シミの種類と治療指針(2)~肝斑について

(3)肝斑(かんぱん)

(特徴)

比較的均一で色むらが少なく、境界も明らかな事が多いシミです。典型的には、両頬にありますが、片側のこともありますし、必ずしも頬のみではありません。色調は、茶色~焦げ茶ですが、色の濃さは、非常に薄いものから濃いものまで様々です。また、同時に末梢血管の拡張もよく見られます。

(治療法)

原則的に、内服と外用治療が主になります。最近では、レーザー治療(レーザートーニング)も広くされていますが、レーザー治療単独では、あまり効果が期待出来ません。また、肝斑に対するレーザー治療に対して批判的な意見を持つ医師もおり、医師の間でも意見が分かれています。
肝斑は、残念ながら、まだ、完全に治療法が確立しておりません。そのような現状の中、ある意味、最も重要なのがスキンケアになります(以下を参照ください)。

1)スキンケア

肝斑を悪化させる最も大きな要因としては、肌をこすることが挙げられます。いかに肌をこすらないようにするかが、非常に重要になります。
洗顔時、メイク時、メイクを落とす時など、肌をこすりやすい状況というのは日常的にあり、気をつけないと、すぐに肌をこすり、それが肝斑の原因になります。
洗顔の際、洗顔剤でゴシゴシせずに肌になじませるように置き、十分にすすぐことです(もちろん、ゴシゴシは厳禁)。
メイク時も、パフなどで、こするように付けるのは、絶対に止めましょう。イメージとしては、軽く押さえてなじませるようにメイクすることだと思います。
メイクを落とす時も、もちろん気をつける必要があります。拭き取りタイプは、手軽ですが、肌をこすることにつながるので、お勧めできないです。

普段使用するスキンケア用品としては、レチノールが配合されたもの(オバジのZO製品やエンビロンのスキンケア用品など)やビタミンCのローションなどがお勧めです。

2)内服治療(飲み薬の治療)ビタミンC,E,トラネキサム酸

内服治療としては、ビタミンC, E, トラネキサム酸が使用され、肝斑治療の中で最も推奨されます。ただし、これだけでは不十分なケースも多く、他の治療を併用する必要があります。

3)外用治療(塗り薬の治療)

外用は、日光性黒子(老人性色素斑)の項でも記載しておりますので、そちらの方もご参照頂ければと思います。

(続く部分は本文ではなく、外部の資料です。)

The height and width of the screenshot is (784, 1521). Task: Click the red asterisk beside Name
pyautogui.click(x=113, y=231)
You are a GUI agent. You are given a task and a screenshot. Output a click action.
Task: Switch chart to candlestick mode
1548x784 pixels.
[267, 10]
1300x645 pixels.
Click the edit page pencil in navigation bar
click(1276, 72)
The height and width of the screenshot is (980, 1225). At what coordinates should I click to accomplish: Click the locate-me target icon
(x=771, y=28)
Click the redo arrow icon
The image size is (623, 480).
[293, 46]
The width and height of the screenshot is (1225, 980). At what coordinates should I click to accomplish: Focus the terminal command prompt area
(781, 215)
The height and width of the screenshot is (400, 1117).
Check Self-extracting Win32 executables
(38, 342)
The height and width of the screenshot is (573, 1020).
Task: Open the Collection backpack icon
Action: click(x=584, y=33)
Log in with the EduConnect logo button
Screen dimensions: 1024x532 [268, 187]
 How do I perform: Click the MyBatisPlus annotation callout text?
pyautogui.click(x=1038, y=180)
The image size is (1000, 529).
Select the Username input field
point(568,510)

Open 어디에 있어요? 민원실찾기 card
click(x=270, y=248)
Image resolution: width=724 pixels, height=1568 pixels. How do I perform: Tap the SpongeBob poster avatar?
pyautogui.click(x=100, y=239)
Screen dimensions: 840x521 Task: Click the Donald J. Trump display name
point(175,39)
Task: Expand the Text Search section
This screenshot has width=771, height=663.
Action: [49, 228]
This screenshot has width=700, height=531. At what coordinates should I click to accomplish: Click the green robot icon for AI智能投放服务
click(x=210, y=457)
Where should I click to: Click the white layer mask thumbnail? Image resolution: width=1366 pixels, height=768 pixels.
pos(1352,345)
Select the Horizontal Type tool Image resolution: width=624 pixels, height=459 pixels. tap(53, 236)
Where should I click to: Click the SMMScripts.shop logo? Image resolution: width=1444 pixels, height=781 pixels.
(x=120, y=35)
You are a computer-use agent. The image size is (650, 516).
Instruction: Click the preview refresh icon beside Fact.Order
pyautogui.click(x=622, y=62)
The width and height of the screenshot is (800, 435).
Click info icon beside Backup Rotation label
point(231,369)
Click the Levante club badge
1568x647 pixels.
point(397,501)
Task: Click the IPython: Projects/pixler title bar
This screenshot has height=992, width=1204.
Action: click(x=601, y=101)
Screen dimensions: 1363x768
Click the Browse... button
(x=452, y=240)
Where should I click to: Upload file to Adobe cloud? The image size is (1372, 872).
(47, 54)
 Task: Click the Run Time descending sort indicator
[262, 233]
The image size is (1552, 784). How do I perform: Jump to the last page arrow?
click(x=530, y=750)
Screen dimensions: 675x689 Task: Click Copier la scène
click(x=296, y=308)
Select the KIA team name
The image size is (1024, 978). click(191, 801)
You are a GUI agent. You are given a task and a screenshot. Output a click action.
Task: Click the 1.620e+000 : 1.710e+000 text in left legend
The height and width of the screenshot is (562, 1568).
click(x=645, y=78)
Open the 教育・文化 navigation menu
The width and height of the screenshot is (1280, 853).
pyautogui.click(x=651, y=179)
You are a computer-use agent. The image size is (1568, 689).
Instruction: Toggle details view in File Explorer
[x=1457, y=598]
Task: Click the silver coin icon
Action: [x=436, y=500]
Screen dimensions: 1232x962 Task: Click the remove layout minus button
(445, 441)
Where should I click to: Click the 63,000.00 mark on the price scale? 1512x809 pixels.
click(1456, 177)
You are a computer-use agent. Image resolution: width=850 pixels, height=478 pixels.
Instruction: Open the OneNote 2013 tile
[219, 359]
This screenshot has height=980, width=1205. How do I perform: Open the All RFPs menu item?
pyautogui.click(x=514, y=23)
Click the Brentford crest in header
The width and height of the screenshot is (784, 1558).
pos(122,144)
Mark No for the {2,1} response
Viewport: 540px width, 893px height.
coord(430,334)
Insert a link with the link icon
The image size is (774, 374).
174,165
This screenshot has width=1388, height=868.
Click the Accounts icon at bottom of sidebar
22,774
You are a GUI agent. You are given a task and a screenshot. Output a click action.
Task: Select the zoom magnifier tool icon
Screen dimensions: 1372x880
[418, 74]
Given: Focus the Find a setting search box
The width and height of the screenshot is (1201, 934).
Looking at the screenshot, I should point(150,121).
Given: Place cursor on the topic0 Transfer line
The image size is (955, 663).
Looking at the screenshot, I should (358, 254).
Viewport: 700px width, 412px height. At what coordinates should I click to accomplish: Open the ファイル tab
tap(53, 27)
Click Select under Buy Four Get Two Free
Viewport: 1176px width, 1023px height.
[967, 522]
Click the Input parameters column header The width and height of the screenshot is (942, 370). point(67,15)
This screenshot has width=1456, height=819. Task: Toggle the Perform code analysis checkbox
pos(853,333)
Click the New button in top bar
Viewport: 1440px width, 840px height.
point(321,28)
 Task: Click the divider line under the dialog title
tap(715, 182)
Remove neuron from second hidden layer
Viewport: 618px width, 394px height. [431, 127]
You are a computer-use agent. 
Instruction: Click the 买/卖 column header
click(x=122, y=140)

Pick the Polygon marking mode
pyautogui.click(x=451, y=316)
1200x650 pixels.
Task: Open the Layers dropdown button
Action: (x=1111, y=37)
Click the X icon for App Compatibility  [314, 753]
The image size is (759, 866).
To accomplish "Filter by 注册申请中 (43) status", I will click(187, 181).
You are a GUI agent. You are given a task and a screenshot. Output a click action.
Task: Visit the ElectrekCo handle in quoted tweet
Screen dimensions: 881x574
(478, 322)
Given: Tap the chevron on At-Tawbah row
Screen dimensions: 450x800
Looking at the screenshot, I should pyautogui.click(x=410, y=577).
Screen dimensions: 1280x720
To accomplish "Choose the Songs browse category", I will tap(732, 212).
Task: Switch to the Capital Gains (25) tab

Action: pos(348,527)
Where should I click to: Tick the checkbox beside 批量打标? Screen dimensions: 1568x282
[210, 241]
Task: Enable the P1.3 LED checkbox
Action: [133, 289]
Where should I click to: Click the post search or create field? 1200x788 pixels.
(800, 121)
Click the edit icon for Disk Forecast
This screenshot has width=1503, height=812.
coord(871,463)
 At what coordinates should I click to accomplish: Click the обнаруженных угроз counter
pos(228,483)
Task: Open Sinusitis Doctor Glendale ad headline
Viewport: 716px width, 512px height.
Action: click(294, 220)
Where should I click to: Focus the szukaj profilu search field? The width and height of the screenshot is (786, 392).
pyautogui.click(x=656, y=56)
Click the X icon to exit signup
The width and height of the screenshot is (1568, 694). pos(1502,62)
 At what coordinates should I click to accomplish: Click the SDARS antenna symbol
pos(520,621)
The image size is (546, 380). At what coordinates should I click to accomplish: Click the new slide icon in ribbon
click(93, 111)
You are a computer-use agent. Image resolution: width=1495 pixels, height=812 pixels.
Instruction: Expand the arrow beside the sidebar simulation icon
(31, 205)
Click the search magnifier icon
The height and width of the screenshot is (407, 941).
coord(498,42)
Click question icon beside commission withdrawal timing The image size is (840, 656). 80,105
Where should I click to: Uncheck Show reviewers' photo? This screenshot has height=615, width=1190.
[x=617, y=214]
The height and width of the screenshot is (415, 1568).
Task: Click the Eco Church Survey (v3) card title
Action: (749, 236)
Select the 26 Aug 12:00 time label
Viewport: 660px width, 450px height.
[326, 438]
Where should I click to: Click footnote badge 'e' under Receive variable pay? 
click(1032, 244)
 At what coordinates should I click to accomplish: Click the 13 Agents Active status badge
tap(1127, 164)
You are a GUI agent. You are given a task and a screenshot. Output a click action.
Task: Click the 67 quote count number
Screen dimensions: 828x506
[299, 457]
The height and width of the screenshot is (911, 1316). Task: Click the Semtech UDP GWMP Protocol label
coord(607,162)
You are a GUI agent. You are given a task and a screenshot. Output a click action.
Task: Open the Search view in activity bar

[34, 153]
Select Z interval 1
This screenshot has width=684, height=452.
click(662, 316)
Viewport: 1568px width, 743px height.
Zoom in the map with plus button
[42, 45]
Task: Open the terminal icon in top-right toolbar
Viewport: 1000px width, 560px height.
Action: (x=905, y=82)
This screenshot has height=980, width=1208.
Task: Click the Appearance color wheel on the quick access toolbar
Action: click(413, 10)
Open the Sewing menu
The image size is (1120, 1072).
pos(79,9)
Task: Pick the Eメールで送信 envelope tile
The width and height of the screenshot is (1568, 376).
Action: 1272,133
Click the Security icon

(Ⅰ)トレチノイン・ハイドロキノン療法(又は、オバジのZOスキンプログラム)
この治療の利点は、トレチノインの作用により、肌の弾力性が増すため、シミの改善のみでなく、肌のキメやしわの改善も同時に行うことができるため、アンチエイジングの対策にもなります。
欠点は、塗ると肌の赤みやカサツキが強く起こり、少なくとも2ヵ月程度は行う必要があるため、人知れず行うということが無理なので、行うことが出来る人を選ぶ治療であることです。
(Ⅱ)ハイドロキノン、ビタミンC、トラネキサム酸など
ハイドロキノンの外用は、肝斑の場合、それ程効果が高くなく、他の治療と併用する必要があります。
ビタミンCやトラネキサム酸の外用は、ハイドロキノンに比べると、効果は落ちるため、ハイドロキノンが使用できない方(かぶれなど)に用いたり、日常のスキンケア(悪化防止)として使用したりします。
(Ⅲ)超音波・イオン導入
ビタミンAは肌の代謝を上げ、ビタミンCには、メラニンを抑える効果がありますので、エンビロンフェイシャルトリートメントのようなビタミンA・C超音波・イオン導入を定期的に行うのも有効だと思います。

4)レーザー関連

(Ⅰ)レーザートーニング
肌から一定の距離をおいてQスイッチレーザー(あるいは、ピコレーザー)を弱く照射する方法です。
肝斑に効果があると、一気に広まった方法ですが、全ての方に効果があるわけではなく、逆に悪化する例も報告されており、限定的な効果と考えられます。レーザー治療単独では効果が期待出来ず、外用治療や内服治療の補助として行うべきと考えます。
(Ⅱ)光治療器/IPL(ライムライト、フォトフェイシャルなど)
光治療器は、肝斑に対しては、効果があまり期待出来ないので、肝斑に対する単独治療はお勧めできないです。他のシミ(例えば日光性黒子)と肝斑が混在している場合、肝斑以外のシミ治療目的で行う場合はあります。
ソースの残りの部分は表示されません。